**Passage for review:**
^^^^^^^^

Significant advances in genome sequencing over the past decade have produced a flood of genomic data that pose enormous computational challenges and require new bioinformatics approaches. As the cost of sequencing has decreased and genomics has become an increasingly important tool for health and the environment, genomic data has grown exponentially, often requiring parallel computing on high-performance computing (HPC) systems. However, genomic applications are often characterized by irregular and unstructured computation and data layout, making them a troublesome target for distributed memory parallelism.
In this dissertation, we show that it is possible to productively write highly parallel code for irregular genomic computation using the appropriate abstraction. Genomic algorithms are often based on graph analysis and processing. For individual graph algorithms, it has been previously shown that graphs can be viewed as sparse matrices and the computations become a series of matrix operations. Here, we take this idea to a new level by demonstrating its applicability and challenges for a data- and computationally-intensive end-to-end application in genomics: de novo long-read genome assembly, in which an unknown genome is reconstructed from short, redundant, and erroneous DNA sequences. Our main contribution is the design and development of a set of scalable distributed and parallel algorithms for de novo long-read genome assembly that can run on hundreds of nodes of an HPC system, reducing the runtime for mammalian genomes from days on a single processor to less than 20 minutes on a supercomputer. Our algorithms are presented as the Extreme-Scale Long-Read Berkeley Assembler (ELBA) pipeline, which encompasses the major phases of the overlap-layout-consensus paradigm that is most popular for long-read sequencing data. In ELBA, we view assembly through the lens of sparse linear algebra, where the core data structure is a sparse matrix. This dissertation paves the way for a highly productive paradigm for writing massively parallel codes for irregular and unstructured real-world computation.

^^^^^^^^

**Extracted records:**
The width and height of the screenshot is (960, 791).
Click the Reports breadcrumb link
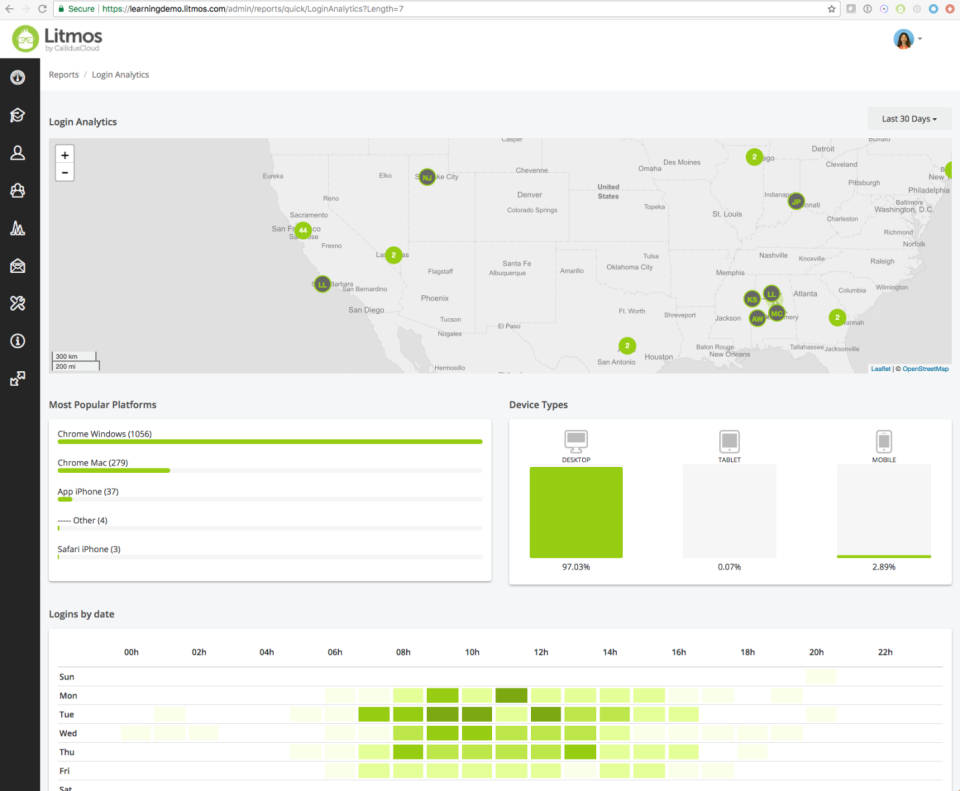pyautogui.click(x=64, y=75)

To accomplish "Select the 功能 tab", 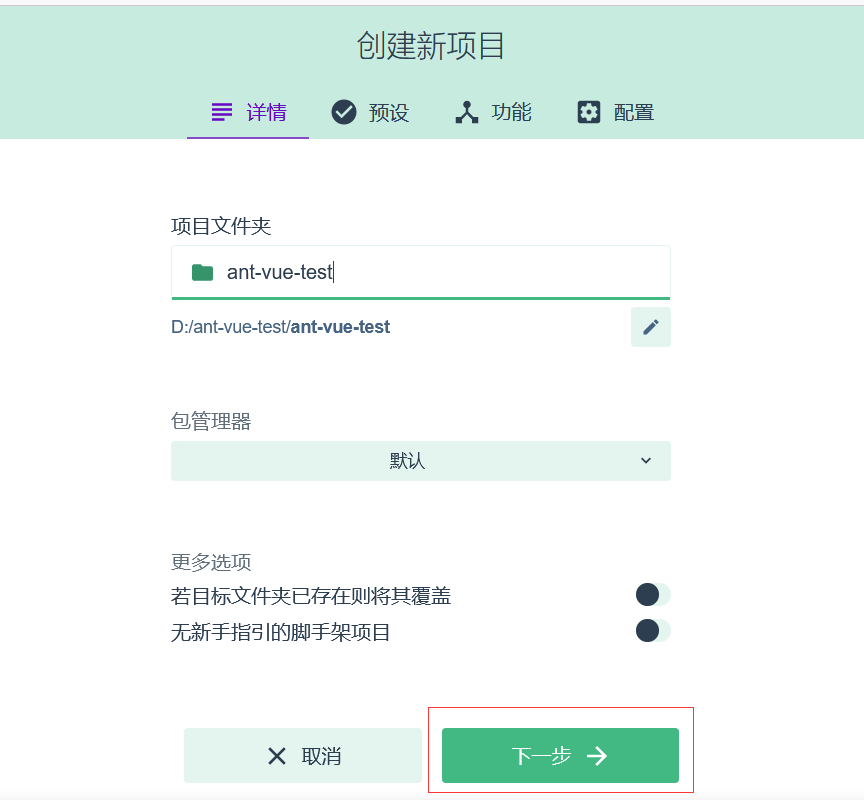I will click(x=491, y=113).
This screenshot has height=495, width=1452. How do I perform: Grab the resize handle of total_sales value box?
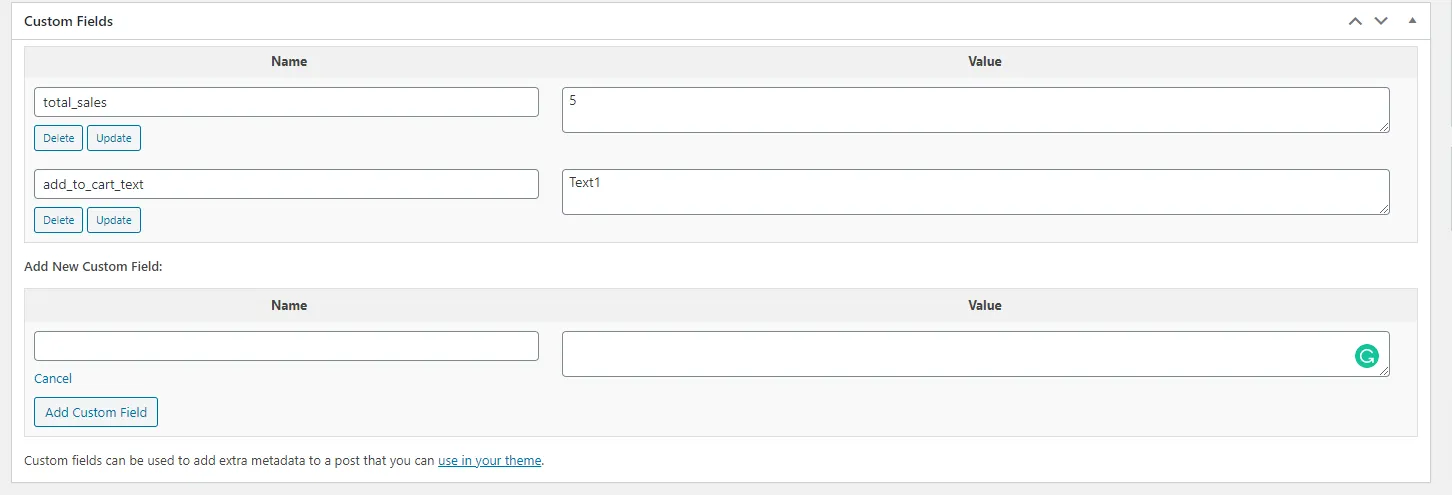1384,127
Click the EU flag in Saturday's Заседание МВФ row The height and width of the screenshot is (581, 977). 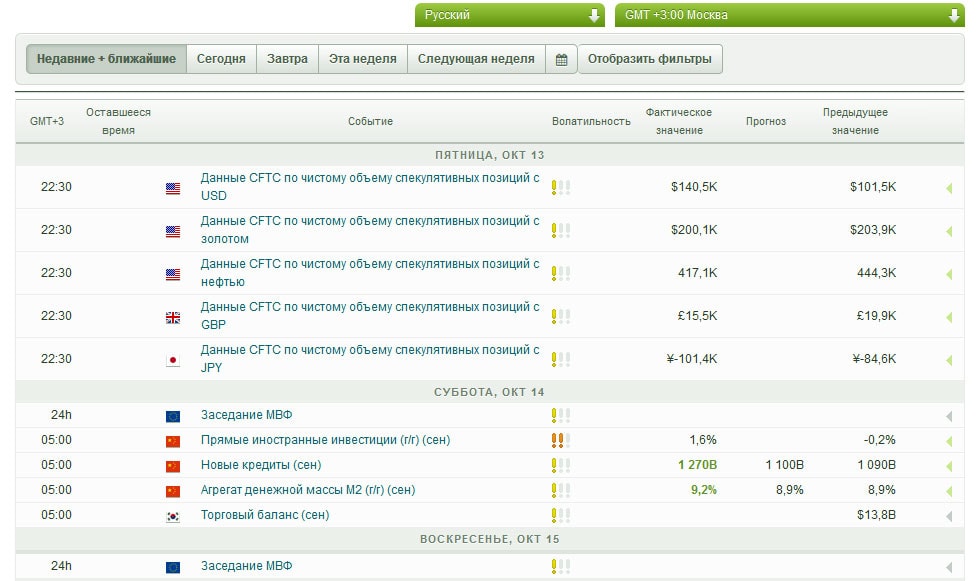(173, 416)
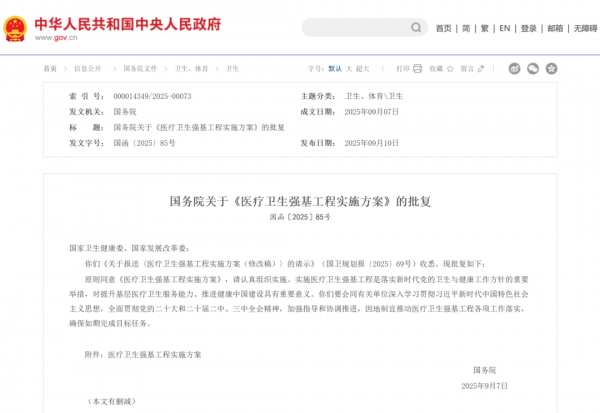Click the print (打印) printer icon

(418, 69)
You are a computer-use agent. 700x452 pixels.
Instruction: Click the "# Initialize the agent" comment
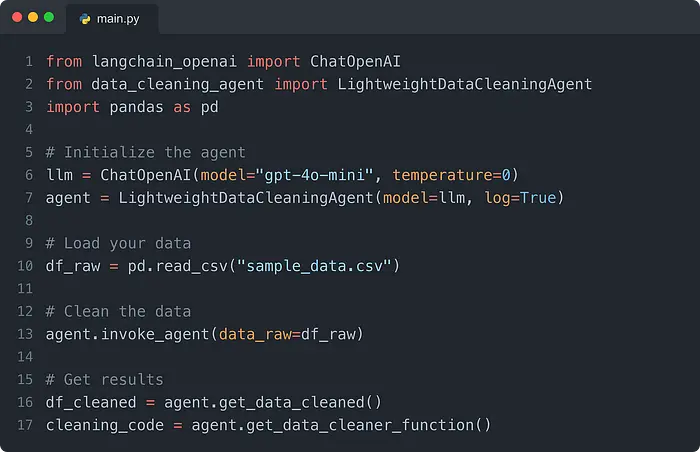145,153
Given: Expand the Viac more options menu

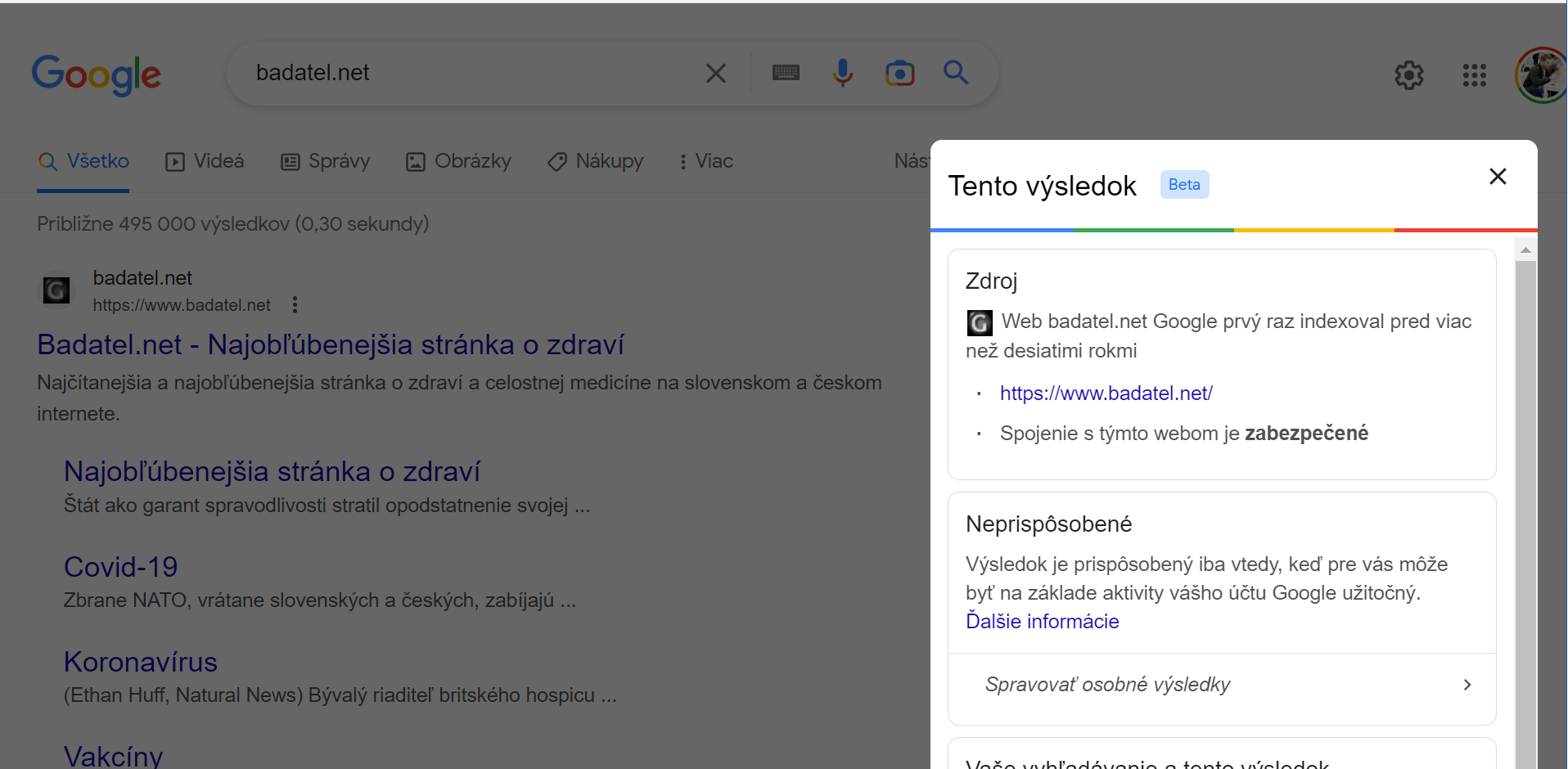Looking at the screenshot, I should pyautogui.click(x=705, y=161).
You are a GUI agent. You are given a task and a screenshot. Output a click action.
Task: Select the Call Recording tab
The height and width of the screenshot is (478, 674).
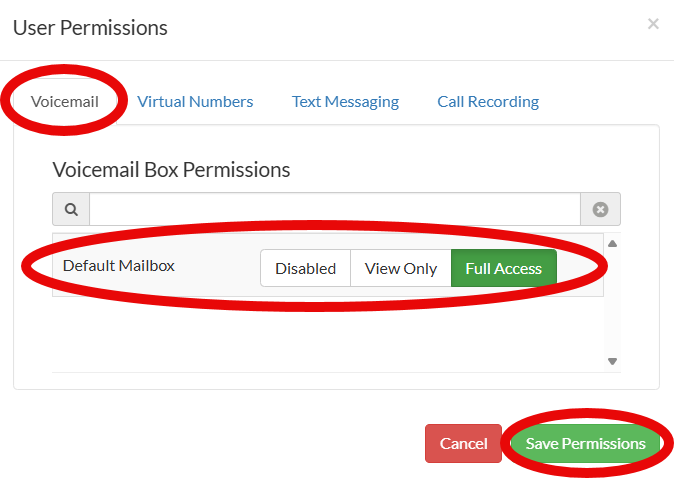(488, 101)
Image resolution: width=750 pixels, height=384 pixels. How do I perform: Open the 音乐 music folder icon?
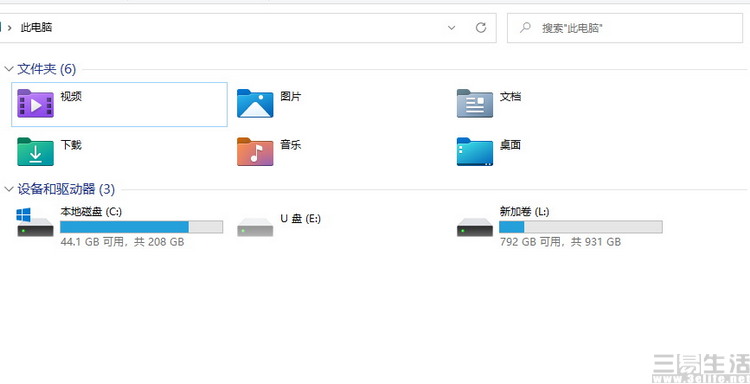255,152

^^^^^^^^

**Problem 1:** According to the dissertation abstract on genome assembly, why are genomic applications a troublesome target for distributed memory parallelism? Answer in one to three sentences.
**Problem 2:** Write the next part of the dissertation abstract on long-read genome assembly, starting after its final sentence.

**Output 1:** Genomic applications are often characterized by irregular and unstructured computation and data layout. That irregularity makes them hard to parallelize across distributed memory.

**Output 2:**
ELBA is built for HPC systems with high-speed network and batch scheduling. However, we recognize that not every research community has access to government or institutional supercomputing facilities that have the necessary scale (e.g., hundreds of nodes) and hardware characteristics (e.g., a low-latency network) to realize the full potential of massively parallel algorithms such as those we have developed in this work. Thus, we believe that a long-term goal of HPC research is to democratize large-scale computing for science, not only through highly productive programming but also through widely accessible large-scale resources and systems. As a first step in demonstrating the applicability of the ideas presented in this dissertation to a cloud computing environment, we perform a benchmarking exercise to compare HPC and cloud systems. Our study shows that today's cloud systems can compete with traditional HPC systems, at least at moderate scales, due to significant advances in networking technologies.